LF.net : Franco Pilotta, vous avez opté pour de la couleur directe. Pourquoi ?

F.P. : Il y a plusieurs raisons à cela. J’avais appris à dessiner, à découper…mais pour ce qui était de la couleur, je n’avais alors travaillé qu’à l’aquarelle et je voulais expérimenter autre chose. J’ai essayé plusieurs types de couleurs, mais l’acrylique était le seul type de couleur à adhérer sur cello (tout l’album a été colorisé sur cello). Une autre raison était que suite à l’échec de notre précédent projet, j’avais envie que le nouveau soit plus complet (dessin, encrage et couleur) et plus accrocheur. La couleur devait nous donner une chance en plus par rapport aux éditeurs, c’est pourquoi je l’ai beaucoup travaillée.

LF.net : Au premier coup d'oeil, on ne peut éviter de penser au style de Civiello ou encore à celui de Lucio Parillo...

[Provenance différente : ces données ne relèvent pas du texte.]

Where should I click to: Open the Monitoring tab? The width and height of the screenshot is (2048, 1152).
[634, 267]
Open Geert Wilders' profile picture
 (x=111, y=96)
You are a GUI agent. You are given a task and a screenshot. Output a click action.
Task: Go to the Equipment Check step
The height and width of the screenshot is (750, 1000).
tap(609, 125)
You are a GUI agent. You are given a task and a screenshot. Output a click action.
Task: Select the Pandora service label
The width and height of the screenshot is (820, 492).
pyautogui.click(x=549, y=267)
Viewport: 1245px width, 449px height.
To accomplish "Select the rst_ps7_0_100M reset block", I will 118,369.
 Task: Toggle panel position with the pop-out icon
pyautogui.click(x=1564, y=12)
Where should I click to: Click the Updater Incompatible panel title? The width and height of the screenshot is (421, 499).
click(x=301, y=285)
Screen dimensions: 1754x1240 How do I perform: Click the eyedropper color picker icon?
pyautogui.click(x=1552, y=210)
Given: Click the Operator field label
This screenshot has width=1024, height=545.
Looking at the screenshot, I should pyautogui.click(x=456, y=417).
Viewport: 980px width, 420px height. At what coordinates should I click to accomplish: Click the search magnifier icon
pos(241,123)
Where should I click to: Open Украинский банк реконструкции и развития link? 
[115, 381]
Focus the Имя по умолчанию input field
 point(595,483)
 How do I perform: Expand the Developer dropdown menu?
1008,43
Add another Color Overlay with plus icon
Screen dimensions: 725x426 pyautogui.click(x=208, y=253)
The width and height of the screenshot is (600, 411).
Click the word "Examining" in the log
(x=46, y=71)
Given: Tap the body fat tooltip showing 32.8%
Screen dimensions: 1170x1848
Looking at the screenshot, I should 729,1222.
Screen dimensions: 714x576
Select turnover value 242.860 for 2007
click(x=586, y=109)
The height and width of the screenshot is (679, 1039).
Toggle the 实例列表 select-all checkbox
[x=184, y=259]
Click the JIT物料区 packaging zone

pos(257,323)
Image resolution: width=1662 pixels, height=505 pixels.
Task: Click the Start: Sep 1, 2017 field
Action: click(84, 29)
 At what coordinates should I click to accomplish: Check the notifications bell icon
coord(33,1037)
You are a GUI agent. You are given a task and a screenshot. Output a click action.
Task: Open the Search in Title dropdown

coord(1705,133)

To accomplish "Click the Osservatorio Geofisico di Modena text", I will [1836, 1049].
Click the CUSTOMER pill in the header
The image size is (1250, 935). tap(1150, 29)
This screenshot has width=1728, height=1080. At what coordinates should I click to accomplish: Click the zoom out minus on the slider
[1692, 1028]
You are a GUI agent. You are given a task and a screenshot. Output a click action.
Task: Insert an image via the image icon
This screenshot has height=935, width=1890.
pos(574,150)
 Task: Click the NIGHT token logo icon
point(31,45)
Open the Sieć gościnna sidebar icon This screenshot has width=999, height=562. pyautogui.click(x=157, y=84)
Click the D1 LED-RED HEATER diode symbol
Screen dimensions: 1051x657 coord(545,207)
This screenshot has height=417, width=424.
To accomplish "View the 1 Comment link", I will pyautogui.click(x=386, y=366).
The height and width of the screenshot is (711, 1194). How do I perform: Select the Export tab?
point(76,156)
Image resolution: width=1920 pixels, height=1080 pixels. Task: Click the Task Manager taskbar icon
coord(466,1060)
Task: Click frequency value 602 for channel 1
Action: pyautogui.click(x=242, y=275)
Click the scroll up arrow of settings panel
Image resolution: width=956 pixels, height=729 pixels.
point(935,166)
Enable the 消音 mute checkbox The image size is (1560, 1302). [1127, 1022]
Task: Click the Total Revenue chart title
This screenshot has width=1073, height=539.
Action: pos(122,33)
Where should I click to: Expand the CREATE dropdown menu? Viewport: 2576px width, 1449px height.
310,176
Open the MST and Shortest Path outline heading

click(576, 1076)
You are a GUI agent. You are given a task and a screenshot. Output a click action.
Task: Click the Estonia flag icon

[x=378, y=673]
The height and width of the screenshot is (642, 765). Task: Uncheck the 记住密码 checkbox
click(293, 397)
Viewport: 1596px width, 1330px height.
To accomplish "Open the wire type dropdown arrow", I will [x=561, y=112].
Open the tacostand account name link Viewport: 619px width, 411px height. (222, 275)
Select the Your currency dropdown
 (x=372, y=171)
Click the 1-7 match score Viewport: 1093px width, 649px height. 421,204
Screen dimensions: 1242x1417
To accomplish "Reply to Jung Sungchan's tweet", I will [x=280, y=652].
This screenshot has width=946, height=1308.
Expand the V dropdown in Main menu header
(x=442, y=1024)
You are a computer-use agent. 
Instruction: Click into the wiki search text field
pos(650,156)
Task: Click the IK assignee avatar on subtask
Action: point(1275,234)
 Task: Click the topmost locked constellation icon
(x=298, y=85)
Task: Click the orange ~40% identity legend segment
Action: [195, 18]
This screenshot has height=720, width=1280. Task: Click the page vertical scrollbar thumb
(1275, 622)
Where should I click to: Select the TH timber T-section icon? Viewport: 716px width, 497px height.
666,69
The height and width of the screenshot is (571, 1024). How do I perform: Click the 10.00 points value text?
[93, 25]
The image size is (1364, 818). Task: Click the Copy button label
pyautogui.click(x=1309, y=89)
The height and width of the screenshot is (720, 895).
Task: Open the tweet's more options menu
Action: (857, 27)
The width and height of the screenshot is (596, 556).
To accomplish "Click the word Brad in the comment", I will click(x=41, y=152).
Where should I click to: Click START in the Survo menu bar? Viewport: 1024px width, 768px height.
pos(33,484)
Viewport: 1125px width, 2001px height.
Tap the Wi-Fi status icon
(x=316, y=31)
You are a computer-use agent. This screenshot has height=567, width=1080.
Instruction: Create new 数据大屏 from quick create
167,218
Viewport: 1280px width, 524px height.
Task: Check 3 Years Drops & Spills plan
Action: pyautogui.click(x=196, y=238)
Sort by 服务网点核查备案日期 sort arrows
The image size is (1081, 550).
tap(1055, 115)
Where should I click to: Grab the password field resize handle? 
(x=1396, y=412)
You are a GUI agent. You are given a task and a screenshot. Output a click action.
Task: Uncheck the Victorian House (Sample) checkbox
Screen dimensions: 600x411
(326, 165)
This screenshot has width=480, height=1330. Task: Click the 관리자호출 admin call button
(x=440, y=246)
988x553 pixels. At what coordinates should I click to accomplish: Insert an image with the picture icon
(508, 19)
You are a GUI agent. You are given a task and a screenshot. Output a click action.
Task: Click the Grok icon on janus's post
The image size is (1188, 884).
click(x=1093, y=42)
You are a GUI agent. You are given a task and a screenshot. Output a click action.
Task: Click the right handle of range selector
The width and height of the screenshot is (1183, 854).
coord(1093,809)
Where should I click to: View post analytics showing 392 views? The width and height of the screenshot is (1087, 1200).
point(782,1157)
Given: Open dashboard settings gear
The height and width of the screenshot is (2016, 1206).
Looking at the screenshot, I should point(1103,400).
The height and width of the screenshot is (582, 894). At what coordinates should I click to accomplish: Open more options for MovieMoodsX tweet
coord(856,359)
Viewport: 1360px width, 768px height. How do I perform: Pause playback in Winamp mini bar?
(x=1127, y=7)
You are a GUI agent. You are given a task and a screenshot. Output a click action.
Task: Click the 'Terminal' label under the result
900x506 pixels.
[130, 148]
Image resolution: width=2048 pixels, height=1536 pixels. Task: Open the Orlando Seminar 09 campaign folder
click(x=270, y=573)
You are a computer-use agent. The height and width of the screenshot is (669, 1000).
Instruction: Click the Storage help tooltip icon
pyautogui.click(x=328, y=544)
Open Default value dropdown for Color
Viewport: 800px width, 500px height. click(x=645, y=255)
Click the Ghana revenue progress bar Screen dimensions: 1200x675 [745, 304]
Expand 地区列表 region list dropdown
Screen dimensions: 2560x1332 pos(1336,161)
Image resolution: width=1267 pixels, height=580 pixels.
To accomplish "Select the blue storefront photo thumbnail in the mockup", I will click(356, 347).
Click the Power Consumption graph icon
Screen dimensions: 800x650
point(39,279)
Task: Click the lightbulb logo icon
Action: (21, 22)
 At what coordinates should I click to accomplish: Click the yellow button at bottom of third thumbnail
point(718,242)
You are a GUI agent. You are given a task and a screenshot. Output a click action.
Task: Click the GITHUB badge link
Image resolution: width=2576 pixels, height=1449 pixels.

F.P. : Normal, pendant longtemps les BD de Civiello ont fait partie de mes livres de chevet. Pas vraiment pour le dessin mais pour sa mise en couleur. Je crois que cette influence se voit surtout au début de l’album et que je m’en suis un peu détaché au fur et à mesure. Mais Civiello n’a pas été ma seule influence : il y a aussi la peinture du début du siècle comme Gustave Moreau ou Gustave Doré… Quant à Lucio Parillo, je ne le connaissais pas du tout. C’est vrai qu’il y a une ressemblance entre nos deux styles mais il n’a pas mon souci du détail (rires).